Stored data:
..........

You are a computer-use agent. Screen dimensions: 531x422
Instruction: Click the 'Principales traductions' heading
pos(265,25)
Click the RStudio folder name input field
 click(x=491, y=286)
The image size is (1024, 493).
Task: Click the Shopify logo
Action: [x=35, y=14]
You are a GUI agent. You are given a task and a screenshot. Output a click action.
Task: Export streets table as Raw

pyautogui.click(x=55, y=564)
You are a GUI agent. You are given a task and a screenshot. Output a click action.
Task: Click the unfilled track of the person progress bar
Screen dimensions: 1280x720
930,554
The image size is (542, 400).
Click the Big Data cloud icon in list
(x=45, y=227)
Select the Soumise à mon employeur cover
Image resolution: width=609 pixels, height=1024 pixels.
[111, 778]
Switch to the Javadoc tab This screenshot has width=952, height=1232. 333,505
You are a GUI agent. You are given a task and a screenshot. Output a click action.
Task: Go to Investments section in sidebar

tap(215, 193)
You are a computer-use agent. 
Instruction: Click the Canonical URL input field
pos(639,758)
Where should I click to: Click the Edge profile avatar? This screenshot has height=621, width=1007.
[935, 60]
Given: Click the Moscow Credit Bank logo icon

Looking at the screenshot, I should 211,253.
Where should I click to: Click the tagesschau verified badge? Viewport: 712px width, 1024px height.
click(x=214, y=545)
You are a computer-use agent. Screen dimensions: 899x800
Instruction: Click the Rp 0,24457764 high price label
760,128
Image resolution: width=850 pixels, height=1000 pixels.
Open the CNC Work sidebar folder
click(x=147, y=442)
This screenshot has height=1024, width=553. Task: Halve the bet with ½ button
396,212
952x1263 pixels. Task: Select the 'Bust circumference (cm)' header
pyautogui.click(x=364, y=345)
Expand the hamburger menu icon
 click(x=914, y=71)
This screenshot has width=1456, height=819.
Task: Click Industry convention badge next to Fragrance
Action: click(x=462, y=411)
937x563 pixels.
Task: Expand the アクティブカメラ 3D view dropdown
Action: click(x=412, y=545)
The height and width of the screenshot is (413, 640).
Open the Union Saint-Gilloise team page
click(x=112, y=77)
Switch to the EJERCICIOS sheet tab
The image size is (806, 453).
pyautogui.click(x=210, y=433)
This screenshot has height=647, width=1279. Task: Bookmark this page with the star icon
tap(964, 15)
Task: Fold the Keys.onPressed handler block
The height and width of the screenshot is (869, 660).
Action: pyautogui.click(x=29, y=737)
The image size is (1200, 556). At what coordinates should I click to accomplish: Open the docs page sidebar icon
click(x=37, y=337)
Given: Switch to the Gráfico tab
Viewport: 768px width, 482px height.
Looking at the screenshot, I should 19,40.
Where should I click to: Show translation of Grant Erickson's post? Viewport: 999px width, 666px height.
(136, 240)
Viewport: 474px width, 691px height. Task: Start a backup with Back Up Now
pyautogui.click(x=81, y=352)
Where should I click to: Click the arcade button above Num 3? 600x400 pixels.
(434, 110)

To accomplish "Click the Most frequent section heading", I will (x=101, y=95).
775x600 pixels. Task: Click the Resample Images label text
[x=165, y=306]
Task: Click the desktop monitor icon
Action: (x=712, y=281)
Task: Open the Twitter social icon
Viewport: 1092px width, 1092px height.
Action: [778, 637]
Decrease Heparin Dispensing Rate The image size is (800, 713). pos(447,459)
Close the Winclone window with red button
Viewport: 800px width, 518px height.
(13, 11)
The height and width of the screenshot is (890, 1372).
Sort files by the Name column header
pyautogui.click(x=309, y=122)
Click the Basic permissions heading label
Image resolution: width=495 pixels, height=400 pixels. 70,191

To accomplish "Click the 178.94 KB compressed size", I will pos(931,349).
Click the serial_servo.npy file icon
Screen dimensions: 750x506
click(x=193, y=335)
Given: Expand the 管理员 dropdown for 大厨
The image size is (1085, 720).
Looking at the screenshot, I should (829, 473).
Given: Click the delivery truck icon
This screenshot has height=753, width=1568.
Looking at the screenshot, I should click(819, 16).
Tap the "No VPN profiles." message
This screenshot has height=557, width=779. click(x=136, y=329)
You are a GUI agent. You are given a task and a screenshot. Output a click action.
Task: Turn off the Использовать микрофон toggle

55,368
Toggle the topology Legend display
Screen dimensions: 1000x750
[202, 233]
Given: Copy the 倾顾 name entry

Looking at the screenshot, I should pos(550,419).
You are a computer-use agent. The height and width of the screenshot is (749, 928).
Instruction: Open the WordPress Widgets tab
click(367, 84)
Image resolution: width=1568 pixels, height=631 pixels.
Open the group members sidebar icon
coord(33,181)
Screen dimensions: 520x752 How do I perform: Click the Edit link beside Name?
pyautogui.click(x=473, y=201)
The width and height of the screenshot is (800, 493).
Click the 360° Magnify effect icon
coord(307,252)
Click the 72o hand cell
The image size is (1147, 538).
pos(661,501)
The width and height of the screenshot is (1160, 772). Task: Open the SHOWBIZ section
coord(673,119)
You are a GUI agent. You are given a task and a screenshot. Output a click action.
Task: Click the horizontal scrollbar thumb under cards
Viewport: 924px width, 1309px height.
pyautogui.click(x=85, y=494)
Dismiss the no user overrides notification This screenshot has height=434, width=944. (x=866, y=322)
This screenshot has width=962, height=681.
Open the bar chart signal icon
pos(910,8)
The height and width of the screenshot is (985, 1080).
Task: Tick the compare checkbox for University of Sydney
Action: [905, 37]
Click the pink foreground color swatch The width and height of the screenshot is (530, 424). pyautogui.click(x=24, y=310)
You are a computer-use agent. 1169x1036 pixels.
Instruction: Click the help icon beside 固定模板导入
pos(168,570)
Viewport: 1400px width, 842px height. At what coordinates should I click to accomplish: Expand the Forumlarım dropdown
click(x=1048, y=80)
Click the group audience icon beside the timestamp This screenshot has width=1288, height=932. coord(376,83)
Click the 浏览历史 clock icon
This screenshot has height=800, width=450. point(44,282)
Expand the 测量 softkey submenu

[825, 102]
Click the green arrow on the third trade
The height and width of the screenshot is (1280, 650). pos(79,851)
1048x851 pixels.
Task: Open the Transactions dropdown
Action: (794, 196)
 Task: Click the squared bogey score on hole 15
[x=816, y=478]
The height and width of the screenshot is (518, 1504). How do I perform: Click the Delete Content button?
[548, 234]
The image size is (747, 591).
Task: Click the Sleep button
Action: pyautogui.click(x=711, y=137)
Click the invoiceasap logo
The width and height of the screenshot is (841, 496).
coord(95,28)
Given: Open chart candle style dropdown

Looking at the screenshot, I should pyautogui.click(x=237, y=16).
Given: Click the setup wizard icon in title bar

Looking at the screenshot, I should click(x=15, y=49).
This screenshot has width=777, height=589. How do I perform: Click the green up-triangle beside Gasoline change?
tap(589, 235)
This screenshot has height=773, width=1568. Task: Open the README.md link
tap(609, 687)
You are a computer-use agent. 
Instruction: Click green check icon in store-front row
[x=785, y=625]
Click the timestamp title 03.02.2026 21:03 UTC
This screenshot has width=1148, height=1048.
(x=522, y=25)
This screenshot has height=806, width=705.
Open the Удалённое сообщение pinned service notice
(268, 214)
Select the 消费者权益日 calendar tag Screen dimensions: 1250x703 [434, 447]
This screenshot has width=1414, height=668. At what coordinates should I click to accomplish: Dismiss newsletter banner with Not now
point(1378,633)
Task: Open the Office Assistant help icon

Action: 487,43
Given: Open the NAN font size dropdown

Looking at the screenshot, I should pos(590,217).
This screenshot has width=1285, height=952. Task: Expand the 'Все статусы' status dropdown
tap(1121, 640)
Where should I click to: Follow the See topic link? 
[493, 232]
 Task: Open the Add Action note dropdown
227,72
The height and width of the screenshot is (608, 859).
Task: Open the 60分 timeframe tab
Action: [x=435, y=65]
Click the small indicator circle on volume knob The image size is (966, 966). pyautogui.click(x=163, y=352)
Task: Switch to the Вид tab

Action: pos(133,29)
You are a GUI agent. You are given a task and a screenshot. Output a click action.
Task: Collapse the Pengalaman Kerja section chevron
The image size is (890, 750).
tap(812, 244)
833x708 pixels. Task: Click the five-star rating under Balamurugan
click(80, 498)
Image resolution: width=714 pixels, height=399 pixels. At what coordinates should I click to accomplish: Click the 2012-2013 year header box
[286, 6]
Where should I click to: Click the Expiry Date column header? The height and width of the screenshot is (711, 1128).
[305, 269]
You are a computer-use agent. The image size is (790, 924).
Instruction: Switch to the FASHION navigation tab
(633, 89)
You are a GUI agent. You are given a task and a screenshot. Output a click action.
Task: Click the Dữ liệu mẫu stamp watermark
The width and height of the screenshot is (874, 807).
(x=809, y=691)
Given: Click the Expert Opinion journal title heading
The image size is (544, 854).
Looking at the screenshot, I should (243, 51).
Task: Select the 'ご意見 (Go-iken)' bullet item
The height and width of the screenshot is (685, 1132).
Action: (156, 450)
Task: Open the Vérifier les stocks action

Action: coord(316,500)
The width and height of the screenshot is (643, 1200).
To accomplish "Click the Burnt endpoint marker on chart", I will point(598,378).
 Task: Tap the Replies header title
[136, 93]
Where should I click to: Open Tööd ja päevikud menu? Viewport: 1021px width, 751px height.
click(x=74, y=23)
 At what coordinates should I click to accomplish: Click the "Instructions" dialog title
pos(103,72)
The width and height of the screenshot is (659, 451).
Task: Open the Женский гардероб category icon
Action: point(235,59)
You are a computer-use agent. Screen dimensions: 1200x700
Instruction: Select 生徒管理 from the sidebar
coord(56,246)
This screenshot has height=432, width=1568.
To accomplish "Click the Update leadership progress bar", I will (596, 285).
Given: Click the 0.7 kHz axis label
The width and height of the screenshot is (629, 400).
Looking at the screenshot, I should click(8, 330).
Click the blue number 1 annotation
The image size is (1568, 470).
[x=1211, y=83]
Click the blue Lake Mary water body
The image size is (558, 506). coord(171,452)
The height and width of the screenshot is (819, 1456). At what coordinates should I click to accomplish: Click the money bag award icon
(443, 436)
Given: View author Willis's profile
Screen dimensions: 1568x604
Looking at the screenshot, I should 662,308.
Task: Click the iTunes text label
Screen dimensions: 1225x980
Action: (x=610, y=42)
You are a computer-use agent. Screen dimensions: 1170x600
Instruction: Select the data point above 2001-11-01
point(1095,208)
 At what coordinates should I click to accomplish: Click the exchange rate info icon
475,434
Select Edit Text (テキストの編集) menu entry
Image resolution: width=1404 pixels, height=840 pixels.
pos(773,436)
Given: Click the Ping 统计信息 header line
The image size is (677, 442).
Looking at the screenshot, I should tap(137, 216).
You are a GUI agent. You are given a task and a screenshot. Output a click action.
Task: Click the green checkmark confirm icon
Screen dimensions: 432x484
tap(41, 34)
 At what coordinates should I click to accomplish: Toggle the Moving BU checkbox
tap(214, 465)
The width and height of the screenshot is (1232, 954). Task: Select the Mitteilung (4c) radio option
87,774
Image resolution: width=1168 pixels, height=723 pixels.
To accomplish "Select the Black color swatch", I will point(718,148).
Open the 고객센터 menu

..........

Look at the records above. Copy every line where the string "timestamp" occurs.

(THE ANSWER)
Click the group audience icon beside the timestamp This screenshot has width=1288, height=932. coord(376,83)
Click the timestamp title 03.02.2026 21:03 UTC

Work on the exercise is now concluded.